→ Do this: Please copy out word for word the lines that begin with the one containing "Where should I click to: Click" and run through the one containing "click(x=285, y=61)", including both of those lines.

→ Task data:
──────

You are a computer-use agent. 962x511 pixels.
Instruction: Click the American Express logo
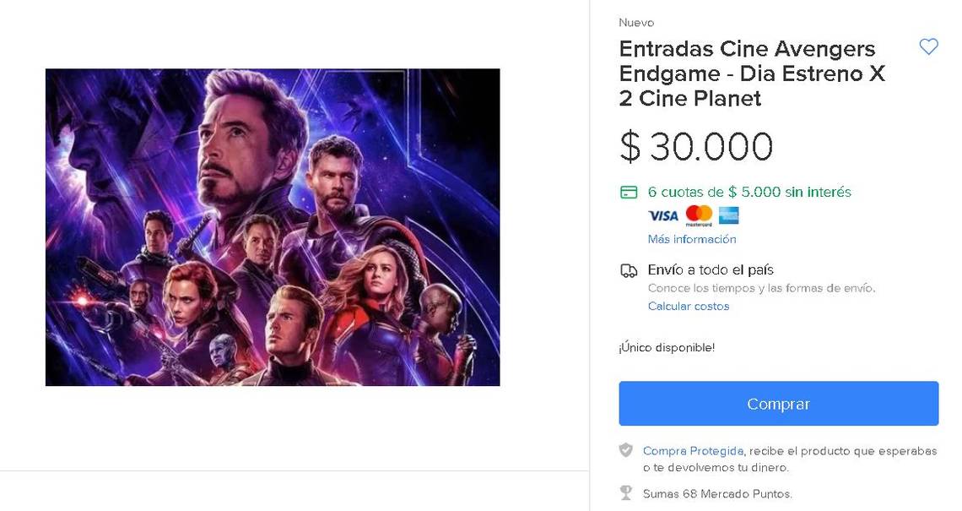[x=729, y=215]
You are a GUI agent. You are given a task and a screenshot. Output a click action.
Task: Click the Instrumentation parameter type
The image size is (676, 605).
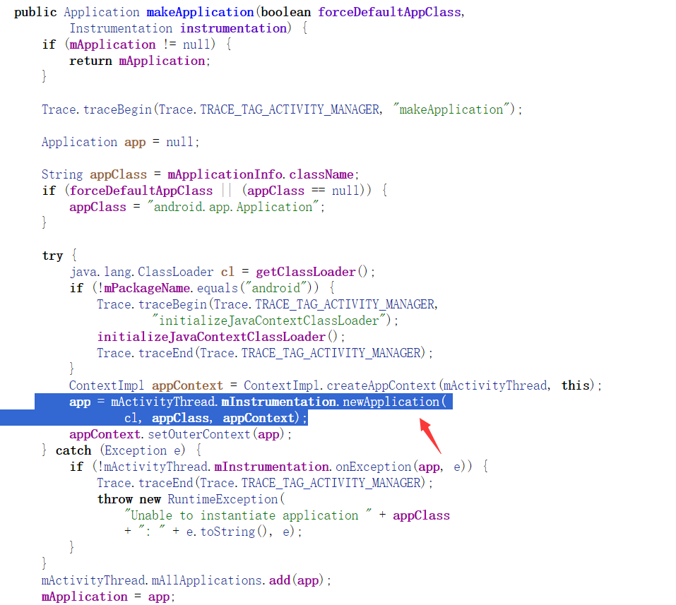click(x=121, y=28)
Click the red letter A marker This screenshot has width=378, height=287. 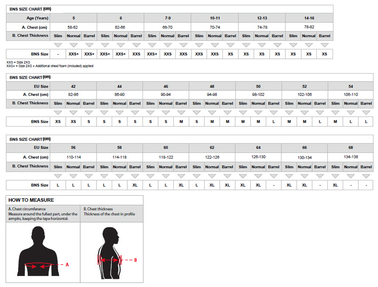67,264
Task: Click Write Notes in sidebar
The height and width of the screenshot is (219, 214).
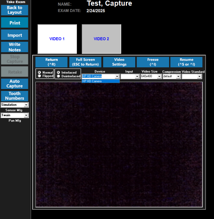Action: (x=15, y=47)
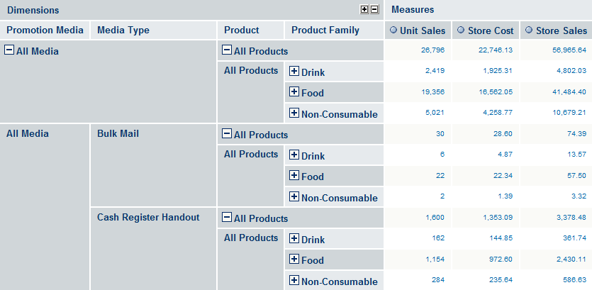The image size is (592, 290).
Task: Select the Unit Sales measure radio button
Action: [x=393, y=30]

──────

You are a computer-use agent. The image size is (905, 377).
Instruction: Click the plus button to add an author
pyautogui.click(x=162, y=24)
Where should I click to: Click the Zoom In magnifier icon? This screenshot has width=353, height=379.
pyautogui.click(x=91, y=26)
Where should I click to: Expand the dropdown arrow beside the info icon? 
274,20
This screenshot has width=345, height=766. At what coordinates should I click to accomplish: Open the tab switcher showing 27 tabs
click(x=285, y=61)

──────

→ Task solution:
Where should I click to: Click the Zoom In magnifier icon? This screenshot has width=353, height=379.
pyautogui.click(x=91, y=26)
Where should I click to: Expand the dropdown arrow beside the info icon? 
274,20
This screenshot has width=345, height=766. At what coordinates should I click to accomplish: Open the tab switcher showing 27 tabs
click(x=285, y=61)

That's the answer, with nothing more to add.